**ABOUT THIS TASK:** Write out again, exactly as they stand, the line that includes "Refund Policy (891, 1907)" and all remaining lines of the entries.

● ● ● ● ●

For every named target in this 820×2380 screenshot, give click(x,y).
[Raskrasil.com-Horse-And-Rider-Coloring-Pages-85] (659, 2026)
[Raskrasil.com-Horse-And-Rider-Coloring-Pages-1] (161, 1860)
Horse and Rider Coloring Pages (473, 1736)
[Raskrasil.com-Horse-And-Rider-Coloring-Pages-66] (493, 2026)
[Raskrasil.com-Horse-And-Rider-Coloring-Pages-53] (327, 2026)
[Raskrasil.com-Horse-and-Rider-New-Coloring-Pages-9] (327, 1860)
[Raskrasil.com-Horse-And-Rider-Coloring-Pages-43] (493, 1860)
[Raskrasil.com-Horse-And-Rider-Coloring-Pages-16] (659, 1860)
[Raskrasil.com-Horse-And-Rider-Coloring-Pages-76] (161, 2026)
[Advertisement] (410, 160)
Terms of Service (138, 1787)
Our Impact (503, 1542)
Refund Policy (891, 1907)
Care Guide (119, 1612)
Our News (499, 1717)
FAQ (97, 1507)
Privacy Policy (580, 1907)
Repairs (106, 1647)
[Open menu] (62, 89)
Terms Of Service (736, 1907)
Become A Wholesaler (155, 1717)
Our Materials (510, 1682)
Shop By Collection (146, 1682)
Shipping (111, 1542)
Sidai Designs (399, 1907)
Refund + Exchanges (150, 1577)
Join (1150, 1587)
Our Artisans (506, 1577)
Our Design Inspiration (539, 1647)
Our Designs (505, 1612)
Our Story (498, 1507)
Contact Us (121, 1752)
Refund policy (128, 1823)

● ● ● ● ●

**THE COMPLETED TASK:**
Refund Policy (891, 1907)
Care Guide (119, 1612)
Our News (499, 1717)
FAQ (97, 1507)
Privacy Policy (580, 1907)
Repairs (106, 1647)
[Open menu] (62, 89)
Terms Of Service (736, 1907)
Become A Wholesaler (155, 1717)
Our Materials (510, 1682)
Shop By Collection (146, 1682)
Shipping (111, 1542)
Sidai Designs (399, 1907)
Refund + Exchanges (150, 1577)
Join (1150, 1587)
Our Artisans (506, 1577)
Our Design Inspiration (539, 1647)
Our Designs (505, 1612)
Our Story (498, 1507)
Contact Us (121, 1752)
Refund policy (128, 1823)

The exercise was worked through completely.